▸ ACTIVITY
Where the records below show a line containing "619x516 pixels. How", start copying; end with the line containing "Click the keyword", and copy it too.

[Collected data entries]
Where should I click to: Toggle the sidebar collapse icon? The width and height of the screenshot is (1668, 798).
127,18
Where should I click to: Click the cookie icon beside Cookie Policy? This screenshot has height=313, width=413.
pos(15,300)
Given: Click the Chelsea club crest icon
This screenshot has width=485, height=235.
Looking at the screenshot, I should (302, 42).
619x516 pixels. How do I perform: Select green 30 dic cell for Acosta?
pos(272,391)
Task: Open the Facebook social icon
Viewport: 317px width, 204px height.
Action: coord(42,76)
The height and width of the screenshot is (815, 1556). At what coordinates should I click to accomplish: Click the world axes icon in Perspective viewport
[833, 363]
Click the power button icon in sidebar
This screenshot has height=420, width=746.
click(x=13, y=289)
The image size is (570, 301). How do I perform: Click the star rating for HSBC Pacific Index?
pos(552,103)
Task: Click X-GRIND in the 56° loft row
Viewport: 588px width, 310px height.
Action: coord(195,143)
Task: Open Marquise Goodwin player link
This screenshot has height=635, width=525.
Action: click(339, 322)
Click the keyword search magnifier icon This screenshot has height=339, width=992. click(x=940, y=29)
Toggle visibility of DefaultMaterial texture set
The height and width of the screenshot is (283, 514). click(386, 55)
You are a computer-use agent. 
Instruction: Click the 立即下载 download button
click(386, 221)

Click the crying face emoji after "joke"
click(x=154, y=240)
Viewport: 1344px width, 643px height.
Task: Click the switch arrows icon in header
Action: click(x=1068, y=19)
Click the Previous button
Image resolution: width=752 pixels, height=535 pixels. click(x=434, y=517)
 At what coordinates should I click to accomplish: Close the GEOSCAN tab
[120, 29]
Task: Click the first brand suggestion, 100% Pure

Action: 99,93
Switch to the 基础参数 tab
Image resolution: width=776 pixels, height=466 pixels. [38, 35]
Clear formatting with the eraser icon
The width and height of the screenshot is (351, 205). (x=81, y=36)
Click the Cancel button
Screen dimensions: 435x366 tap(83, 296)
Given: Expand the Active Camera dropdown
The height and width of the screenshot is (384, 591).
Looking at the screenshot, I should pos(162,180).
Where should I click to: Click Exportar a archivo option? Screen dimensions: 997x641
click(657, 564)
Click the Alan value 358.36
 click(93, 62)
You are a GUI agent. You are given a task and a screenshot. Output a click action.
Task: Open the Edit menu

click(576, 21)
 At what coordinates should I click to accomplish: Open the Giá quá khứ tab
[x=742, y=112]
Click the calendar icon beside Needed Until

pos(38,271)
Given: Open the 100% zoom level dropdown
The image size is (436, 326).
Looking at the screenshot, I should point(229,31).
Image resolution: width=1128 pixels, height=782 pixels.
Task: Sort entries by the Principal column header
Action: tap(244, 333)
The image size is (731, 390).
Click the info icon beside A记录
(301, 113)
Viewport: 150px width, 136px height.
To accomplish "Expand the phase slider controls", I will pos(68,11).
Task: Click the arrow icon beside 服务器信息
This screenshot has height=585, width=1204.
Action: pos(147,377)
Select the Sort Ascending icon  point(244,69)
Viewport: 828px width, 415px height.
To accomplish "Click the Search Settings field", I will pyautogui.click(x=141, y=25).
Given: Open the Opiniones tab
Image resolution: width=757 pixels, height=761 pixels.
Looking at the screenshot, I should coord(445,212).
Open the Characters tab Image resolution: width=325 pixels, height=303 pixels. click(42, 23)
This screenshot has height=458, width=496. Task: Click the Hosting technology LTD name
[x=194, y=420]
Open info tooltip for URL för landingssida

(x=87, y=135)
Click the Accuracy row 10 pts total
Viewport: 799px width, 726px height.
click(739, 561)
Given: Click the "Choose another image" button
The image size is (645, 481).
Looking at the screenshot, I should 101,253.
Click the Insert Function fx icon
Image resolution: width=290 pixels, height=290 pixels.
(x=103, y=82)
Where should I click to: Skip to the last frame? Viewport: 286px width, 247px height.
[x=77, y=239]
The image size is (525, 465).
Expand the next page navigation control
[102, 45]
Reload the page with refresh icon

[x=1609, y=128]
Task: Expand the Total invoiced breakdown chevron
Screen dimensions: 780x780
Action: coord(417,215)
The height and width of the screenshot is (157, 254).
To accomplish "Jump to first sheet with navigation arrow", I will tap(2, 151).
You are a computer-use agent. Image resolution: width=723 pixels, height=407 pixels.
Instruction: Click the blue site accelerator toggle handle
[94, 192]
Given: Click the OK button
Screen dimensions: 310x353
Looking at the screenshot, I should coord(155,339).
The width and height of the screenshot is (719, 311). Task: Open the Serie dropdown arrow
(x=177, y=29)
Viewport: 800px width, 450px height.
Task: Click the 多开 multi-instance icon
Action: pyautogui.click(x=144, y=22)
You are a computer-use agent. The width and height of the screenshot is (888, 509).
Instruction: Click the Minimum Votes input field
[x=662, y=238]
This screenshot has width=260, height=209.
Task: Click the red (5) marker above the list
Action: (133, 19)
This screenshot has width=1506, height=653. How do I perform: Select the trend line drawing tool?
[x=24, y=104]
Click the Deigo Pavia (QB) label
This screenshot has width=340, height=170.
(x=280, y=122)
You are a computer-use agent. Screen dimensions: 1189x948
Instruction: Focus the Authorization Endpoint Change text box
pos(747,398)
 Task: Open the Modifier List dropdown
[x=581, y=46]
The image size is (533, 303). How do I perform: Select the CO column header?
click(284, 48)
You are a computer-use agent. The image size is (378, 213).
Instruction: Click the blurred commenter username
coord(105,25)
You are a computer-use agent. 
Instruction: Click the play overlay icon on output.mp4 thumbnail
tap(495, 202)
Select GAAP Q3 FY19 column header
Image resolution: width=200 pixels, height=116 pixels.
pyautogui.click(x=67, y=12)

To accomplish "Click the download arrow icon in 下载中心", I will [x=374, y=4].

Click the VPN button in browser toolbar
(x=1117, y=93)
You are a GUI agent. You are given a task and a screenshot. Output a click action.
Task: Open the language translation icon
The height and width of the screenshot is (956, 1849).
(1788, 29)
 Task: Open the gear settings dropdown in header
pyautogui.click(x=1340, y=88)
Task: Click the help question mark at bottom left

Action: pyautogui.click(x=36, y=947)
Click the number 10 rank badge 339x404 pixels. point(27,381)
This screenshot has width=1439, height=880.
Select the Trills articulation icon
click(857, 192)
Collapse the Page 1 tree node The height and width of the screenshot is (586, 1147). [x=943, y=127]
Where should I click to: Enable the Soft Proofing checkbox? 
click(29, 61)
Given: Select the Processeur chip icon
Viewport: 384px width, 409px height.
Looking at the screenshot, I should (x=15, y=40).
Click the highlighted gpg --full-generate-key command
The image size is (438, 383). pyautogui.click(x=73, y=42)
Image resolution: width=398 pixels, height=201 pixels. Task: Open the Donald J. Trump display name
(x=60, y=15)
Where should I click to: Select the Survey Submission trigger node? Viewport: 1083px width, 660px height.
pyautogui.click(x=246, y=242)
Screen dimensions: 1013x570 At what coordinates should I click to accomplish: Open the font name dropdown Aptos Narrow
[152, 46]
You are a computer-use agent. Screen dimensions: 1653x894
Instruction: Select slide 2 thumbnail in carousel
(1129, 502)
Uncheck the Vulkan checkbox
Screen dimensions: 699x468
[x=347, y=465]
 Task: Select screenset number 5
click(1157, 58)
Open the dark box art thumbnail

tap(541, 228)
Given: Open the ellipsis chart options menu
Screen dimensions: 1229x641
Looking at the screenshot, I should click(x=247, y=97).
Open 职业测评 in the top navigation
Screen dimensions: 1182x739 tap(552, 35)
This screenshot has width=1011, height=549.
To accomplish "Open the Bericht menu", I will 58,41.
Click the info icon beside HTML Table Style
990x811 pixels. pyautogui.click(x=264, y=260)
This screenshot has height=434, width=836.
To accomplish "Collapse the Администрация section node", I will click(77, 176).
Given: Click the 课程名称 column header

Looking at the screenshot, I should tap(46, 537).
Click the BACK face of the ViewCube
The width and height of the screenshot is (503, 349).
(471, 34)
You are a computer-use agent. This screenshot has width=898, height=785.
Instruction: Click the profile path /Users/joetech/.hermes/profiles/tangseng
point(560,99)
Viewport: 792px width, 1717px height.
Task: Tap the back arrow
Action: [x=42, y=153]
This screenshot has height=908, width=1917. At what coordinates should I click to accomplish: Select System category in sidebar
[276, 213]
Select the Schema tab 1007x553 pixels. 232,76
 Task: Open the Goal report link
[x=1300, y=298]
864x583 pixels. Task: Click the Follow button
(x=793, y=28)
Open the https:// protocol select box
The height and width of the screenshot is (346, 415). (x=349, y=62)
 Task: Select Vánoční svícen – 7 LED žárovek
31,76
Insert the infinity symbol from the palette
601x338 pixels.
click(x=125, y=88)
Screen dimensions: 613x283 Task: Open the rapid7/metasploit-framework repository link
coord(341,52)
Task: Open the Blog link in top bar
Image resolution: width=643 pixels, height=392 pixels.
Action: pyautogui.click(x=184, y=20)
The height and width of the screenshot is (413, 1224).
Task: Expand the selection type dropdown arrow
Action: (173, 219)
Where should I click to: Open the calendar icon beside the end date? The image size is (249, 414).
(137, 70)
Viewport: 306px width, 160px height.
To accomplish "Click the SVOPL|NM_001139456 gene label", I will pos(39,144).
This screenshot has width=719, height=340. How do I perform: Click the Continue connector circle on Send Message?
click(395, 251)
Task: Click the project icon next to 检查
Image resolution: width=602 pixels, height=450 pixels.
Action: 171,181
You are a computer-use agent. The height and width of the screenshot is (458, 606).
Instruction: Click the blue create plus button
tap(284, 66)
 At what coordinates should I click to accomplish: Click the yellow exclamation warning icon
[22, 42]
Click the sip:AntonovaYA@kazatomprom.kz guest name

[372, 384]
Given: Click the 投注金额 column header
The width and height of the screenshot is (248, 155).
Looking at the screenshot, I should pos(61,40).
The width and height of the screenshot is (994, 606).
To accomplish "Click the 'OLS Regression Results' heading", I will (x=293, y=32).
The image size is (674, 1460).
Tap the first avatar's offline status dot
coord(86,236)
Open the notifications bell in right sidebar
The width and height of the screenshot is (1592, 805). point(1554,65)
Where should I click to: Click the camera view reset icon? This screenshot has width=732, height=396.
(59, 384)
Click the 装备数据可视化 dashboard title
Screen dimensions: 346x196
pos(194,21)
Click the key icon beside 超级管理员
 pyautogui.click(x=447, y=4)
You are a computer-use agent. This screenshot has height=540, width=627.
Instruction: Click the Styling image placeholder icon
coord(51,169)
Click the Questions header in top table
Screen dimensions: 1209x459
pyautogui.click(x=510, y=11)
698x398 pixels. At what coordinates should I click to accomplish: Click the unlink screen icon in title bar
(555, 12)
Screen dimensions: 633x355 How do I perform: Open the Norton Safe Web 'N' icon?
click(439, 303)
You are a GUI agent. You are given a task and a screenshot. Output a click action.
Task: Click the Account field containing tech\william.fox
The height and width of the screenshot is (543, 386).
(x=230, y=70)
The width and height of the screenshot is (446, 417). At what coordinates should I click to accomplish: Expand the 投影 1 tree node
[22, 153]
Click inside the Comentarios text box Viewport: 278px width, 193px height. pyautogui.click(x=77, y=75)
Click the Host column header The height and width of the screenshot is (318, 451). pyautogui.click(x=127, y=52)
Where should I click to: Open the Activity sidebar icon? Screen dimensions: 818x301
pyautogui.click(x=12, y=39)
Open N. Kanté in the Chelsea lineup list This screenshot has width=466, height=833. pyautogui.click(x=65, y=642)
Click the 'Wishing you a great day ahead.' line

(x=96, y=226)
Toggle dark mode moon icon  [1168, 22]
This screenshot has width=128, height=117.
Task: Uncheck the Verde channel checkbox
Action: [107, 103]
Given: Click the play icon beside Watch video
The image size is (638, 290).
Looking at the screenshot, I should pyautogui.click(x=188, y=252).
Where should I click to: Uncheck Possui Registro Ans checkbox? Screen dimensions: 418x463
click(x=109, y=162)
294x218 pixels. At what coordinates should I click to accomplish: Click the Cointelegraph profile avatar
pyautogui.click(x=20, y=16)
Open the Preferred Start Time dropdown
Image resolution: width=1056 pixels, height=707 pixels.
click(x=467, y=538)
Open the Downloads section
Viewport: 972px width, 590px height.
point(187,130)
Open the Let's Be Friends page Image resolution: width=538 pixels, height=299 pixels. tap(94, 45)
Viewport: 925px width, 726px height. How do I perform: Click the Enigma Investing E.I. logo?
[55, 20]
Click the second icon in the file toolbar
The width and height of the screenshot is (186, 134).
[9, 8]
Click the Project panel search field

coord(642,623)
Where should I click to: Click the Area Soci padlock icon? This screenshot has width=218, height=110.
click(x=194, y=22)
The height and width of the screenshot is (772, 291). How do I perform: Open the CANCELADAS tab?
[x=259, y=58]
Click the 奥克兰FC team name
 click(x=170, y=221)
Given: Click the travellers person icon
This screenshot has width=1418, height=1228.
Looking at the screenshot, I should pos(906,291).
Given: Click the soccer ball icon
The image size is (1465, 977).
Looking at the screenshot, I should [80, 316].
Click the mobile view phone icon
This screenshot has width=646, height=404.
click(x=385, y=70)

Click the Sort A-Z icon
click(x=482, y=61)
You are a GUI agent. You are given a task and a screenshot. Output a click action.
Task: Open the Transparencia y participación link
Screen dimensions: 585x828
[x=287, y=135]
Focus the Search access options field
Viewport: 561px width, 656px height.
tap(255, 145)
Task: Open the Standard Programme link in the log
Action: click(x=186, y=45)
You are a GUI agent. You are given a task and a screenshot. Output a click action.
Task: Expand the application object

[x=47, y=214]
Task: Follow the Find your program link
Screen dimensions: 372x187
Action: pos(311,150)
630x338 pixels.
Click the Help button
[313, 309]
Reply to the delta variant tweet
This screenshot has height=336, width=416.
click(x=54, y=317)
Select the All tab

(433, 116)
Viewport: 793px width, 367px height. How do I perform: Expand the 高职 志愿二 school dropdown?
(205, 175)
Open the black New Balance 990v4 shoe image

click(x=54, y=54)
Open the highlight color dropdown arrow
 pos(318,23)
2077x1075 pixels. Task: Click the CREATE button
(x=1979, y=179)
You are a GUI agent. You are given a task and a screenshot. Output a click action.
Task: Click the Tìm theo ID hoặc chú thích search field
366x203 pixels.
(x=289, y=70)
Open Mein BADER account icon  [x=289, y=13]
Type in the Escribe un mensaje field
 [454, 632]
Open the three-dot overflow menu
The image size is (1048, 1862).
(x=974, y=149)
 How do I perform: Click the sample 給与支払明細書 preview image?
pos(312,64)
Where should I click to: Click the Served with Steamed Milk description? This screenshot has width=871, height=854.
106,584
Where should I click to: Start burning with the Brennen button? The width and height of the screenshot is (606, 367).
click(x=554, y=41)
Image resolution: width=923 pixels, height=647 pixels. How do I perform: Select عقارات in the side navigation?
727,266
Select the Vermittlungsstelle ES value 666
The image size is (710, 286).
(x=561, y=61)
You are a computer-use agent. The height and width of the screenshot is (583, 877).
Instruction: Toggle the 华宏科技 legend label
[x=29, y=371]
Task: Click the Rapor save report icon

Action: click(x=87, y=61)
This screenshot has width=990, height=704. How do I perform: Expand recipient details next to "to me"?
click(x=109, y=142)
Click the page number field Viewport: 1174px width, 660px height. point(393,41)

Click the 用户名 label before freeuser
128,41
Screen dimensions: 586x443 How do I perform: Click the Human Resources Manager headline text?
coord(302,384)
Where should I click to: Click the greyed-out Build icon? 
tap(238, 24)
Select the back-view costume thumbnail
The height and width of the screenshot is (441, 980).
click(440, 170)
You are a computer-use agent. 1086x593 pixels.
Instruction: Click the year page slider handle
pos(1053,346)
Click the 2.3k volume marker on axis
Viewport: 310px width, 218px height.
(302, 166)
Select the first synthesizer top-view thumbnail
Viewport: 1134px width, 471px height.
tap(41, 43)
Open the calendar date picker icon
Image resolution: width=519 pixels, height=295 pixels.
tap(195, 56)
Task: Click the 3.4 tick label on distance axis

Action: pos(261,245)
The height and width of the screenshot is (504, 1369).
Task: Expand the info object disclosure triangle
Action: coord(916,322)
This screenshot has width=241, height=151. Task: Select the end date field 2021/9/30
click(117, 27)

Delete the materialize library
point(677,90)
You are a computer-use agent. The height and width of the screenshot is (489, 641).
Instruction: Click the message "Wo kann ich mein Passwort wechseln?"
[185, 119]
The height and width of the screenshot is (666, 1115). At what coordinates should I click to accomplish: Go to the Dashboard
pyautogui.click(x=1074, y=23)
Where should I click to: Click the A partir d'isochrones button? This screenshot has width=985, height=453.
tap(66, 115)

▸ RESPONSE
619x516 pixels. How do I perform: Select green 30 dic cell for Acosta?
pos(272,391)
Task: Open the Facebook social icon
Viewport: 317px width, 204px height.
Action: coord(42,76)
The height and width of the screenshot is (815, 1556). At what coordinates should I click to accomplish: Click the world axes icon in Perspective viewport
[833, 363]
Click the power button icon in sidebar
This screenshot has height=420, width=746.
click(x=13, y=289)
The image size is (570, 301). How do I perform: Click the star rating for HSBC Pacific Index?
pos(552,103)
Task: Click X-GRIND in the 56° loft row
Viewport: 588px width, 310px height.
Action: coord(195,143)
Task: Open Marquise Goodwin player link
This screenshot has height=635, width=525.
Action: click(339, 322)
Click the keyword search magnifier icon This screenshot has height=339, width=992. click(x=940, y=29)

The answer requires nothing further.